--- EXERCISE ---
Transcribe only the lines of the listing below from the one holding "Task: Click the back navigation arrow button" through the one holding "Click the 'Cheers", inclusive, without any change.

--- DATA TO USE ---
※ ※ ※
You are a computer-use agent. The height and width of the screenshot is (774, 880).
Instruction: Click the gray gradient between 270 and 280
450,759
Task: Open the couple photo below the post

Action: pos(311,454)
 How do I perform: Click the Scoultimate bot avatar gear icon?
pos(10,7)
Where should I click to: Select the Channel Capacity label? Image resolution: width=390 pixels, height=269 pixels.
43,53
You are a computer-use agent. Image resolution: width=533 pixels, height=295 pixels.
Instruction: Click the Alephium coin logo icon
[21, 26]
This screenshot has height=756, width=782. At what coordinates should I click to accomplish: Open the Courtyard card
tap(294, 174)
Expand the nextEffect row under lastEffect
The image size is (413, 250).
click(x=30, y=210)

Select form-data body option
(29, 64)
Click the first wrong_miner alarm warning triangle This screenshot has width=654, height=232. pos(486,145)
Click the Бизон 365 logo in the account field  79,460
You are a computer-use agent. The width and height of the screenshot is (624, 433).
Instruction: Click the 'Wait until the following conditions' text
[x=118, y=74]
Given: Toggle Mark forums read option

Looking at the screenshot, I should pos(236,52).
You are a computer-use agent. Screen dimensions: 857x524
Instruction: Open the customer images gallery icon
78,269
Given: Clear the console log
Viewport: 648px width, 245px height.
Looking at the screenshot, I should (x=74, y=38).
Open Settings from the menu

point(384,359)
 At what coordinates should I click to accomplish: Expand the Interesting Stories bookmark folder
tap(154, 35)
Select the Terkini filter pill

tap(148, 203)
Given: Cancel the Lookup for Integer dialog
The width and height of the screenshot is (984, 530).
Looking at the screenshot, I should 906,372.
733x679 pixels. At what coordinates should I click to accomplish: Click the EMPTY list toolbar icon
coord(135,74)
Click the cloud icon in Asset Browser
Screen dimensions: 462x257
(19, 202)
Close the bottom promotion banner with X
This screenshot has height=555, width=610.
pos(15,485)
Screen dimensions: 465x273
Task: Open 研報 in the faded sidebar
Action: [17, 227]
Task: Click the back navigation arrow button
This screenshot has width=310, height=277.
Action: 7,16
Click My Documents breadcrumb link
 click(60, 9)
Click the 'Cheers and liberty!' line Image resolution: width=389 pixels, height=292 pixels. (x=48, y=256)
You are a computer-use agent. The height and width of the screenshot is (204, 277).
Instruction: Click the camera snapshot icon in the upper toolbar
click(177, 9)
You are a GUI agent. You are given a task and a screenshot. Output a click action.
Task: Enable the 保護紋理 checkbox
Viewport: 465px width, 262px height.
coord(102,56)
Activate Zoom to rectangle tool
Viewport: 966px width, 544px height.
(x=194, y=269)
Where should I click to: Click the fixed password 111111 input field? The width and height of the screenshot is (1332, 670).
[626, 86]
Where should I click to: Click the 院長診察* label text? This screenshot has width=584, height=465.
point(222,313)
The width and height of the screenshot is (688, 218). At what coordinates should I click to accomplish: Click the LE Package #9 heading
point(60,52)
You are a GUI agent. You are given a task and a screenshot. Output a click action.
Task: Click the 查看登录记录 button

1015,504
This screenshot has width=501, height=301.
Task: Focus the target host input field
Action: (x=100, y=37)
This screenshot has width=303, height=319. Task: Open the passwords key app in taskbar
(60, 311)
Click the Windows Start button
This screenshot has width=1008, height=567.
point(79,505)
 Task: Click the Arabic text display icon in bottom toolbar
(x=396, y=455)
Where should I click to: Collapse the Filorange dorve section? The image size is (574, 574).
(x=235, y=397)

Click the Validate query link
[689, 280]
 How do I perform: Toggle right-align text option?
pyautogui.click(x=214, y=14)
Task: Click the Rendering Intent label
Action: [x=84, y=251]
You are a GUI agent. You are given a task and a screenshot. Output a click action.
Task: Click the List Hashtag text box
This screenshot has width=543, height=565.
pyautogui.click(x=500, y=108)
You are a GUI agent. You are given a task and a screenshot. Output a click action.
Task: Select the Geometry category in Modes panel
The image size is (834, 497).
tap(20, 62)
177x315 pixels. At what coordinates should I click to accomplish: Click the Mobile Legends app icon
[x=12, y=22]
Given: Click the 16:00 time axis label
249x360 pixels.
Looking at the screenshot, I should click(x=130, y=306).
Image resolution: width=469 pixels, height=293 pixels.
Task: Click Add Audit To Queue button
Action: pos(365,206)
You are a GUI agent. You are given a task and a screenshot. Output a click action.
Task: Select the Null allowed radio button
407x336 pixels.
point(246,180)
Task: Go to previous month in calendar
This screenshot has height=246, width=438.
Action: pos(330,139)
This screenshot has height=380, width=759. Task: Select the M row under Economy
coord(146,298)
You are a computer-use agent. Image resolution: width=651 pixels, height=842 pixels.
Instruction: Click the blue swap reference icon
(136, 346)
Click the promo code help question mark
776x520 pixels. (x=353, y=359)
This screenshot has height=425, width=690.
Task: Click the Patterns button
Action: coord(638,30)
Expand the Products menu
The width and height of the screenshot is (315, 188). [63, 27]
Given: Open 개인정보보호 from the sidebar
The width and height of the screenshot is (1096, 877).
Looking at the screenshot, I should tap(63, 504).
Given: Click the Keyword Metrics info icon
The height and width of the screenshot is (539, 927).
※ ※ ※
--- EXERCISE SOLUTION ---
Task: Click the back navigation arrow button
This screenshot has width=310, height=277.
Action: 7,16
Click My Documents breadcrumb link
 click(60, 9)
Click the 'Cheers and liberty!' line Image resolution: width=389 pixels, height=292 pixels. (x=48, y=256)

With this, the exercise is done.